The size of each individual restricted share grant was based primarily on a combination of internal pay equity considerations and overall dilution of current ownership. We also reviewed, solely as a reference point and not for benchmarking purposes, market data on long-term incentive opportunities within the general industries segment of the Towers Perrin Executive Compensation Database.

Overall Mix of Compensation. Annually, the Compensation Committee considers the total compensation opportunities for each named executive officer and determines how total potential compensation should be allocated across the different elements of compensation. The Compensation Committee does not follow a definitive policy when determining the mix of and structure for total compensation. Instead, it considers factors such as achievement of corporate and individual goals, level of experience, responsibilities, demonstrated performance, time with the corporation, risk, and retention considerations.

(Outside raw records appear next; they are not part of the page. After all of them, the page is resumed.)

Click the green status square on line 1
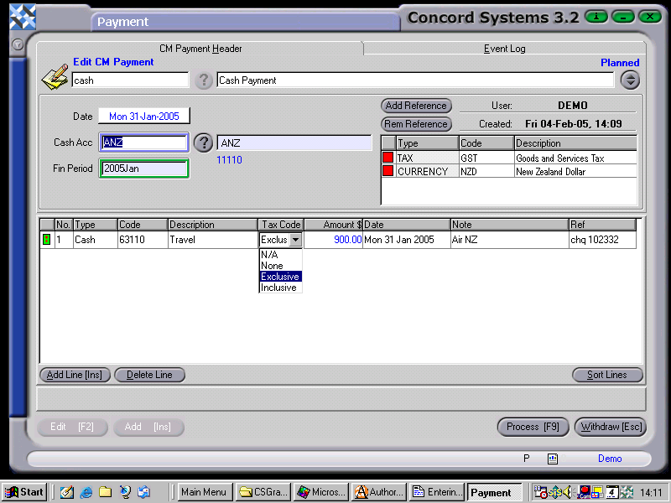This screenshot has height=503, width=671. [47, 240]
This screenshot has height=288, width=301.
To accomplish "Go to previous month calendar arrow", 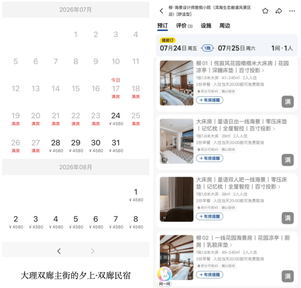I will [x=59, y=251].

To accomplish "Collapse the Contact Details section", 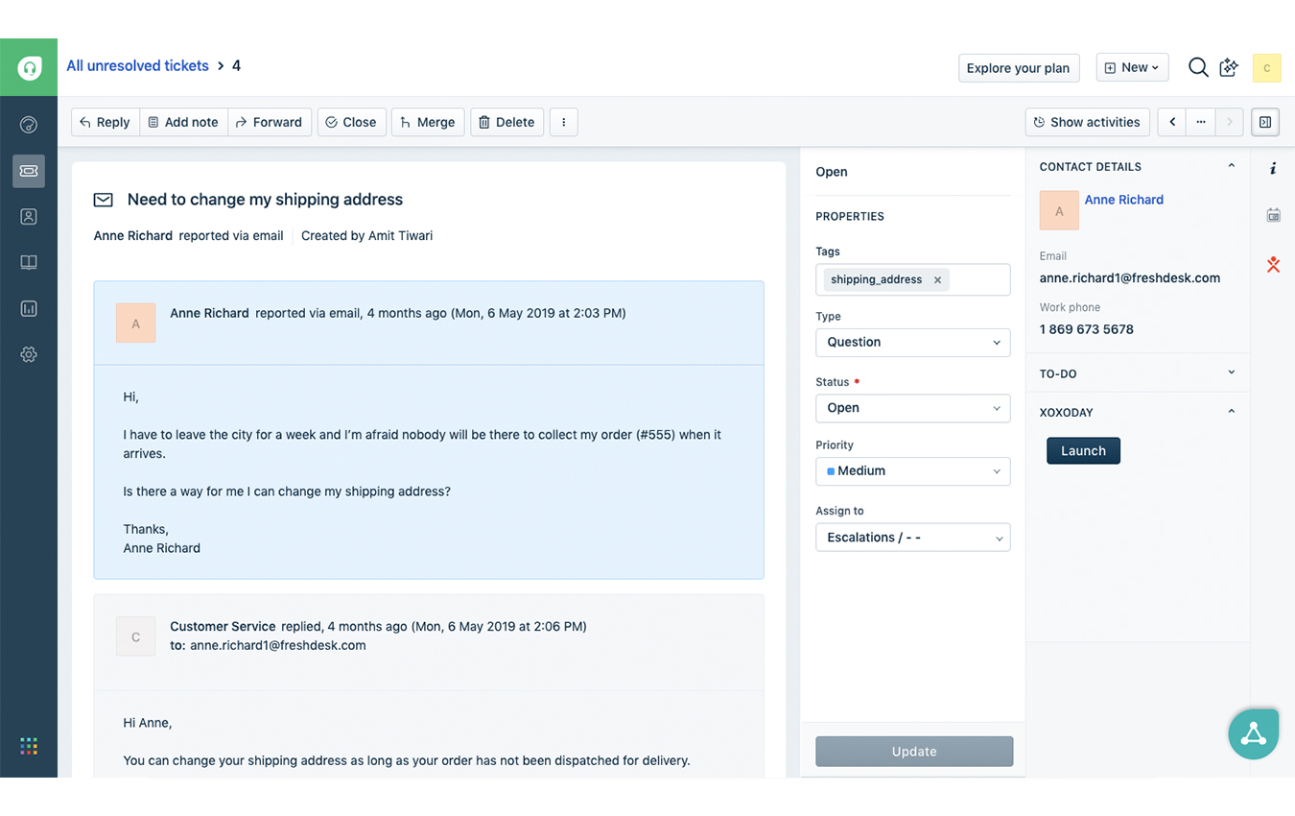I will 1232,165.
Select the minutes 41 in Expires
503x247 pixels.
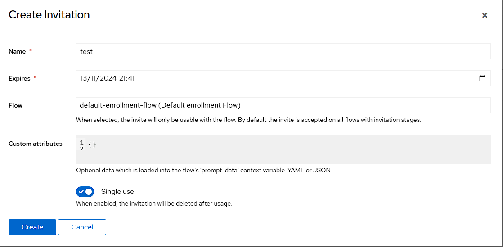(131, 78)
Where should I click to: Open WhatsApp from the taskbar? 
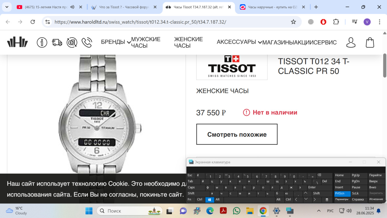click(236, 211)
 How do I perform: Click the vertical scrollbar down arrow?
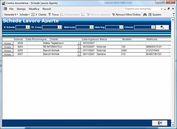click(173, 125)
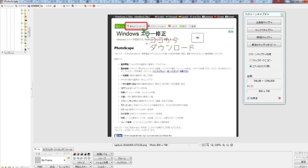The width and height of the screenshot is (308, 168).
Task: Switch to the トリミング tab
Action: 59,149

Generally, the Compensation Committee considers market practices as reflected in the market survey data provided by its compensation consultant to obtain a baseline of total potential compensation for each named executive officer. Using this as a starting point, the Compensation Committee engages in discussions with the objective of ensuring that a material portion of each named executive officer’s total compensation is at-risk and dependent on the Company’s financial performance. Care is taken to balance the incentives to drive performance in the short-term versus the long-term. In this way, we encourage named executive officers to vigorously pursue increased performance while discouraging incentives to take excessive risks that may be beneficial in the short term, but harmful in the long run. We believe that this aligns the interests of the named executive officers with those of the shareholders year-over-year, as well as over the long term.

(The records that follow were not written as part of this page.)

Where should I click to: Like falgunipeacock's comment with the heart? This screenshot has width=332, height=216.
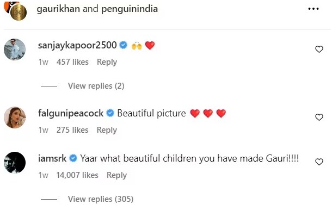[319, 117]
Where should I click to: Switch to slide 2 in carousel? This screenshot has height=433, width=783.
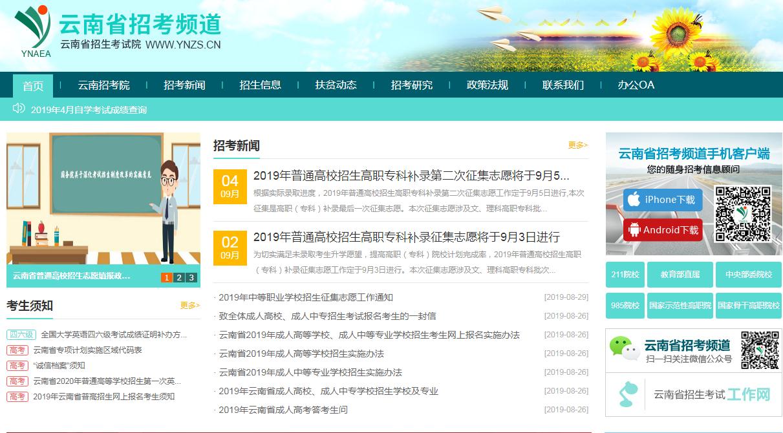coord(179,277)
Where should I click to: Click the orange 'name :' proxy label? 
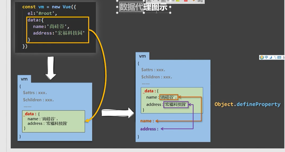147,121
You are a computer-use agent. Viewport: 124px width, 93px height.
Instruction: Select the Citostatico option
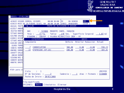tap(50, 85)
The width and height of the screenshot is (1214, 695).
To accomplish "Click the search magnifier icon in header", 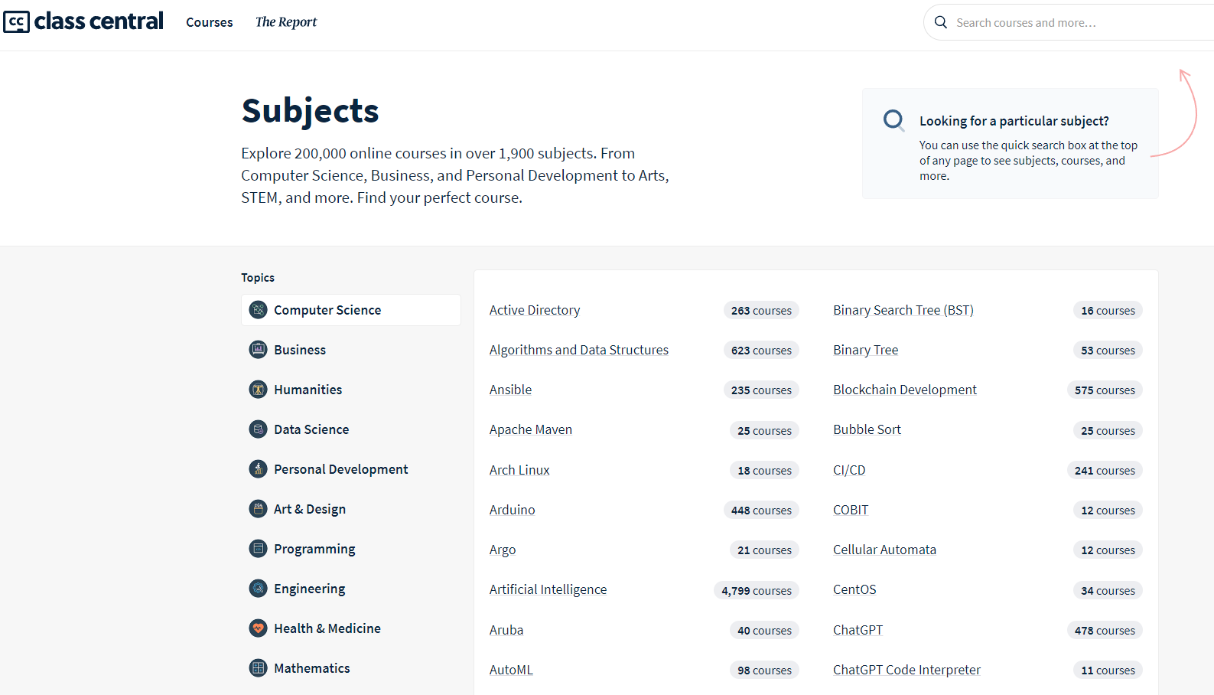I will pos(941,22).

Agreements with Named Executive Officers

Executive Officer Employment Agreements. None of our named executive officers is a party to an employment agreement with the Company.

Executive Severance Policy. Severance arrangements with executives have traditionally been determined on a case-by-case basis. We have a general severance policy for employees that provides for one week of pay for each year of service with us, with a minimum total payment of two weeks of pay, in the event of an involuntary termination of the employee by us.

The Company negotiated an offer letter with Mr. Blade which provides that, in the event he is terminated by us without just cause (as defined in his offer letter), he will be entitled to a severance payment equal to one year’s base salary and a pro-rata bonus for the portion of the year prior to his termination, to the extent that a bonus would be payable for the year based on Company performance.

Change in Control. The 2010 Plan permits the potential acceleration of outstanding awards in the event of an involuntary termination of employment of an executive in connection with a change in control, as defined in the 2010 Plan, in accordance with the applicable award agreements. See “— Potential Payments on Termination or Change in Control.”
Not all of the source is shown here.